__Material supplied__
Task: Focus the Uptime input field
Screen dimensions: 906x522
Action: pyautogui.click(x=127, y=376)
* * *
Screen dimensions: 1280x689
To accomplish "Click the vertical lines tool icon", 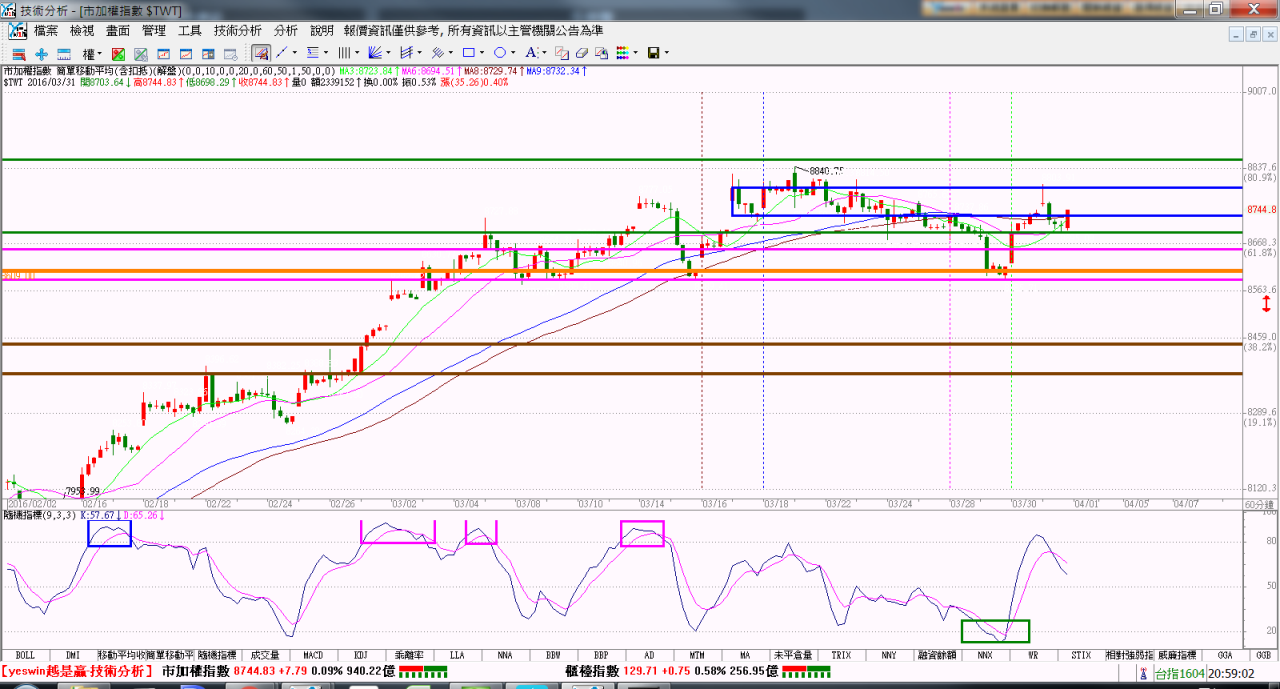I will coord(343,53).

__Written problem__
Reproduce the listing word for word, starting at the line that contains "Task: Focus the Uptime input field" and stopping after the line that contains "Action: pyautogui.click(x=127, y=376)".

__Completed task__
Task: Focus the Uptime input field
Screen dimensions: 906x522
Action: pyautogui.click(x=127, y=376)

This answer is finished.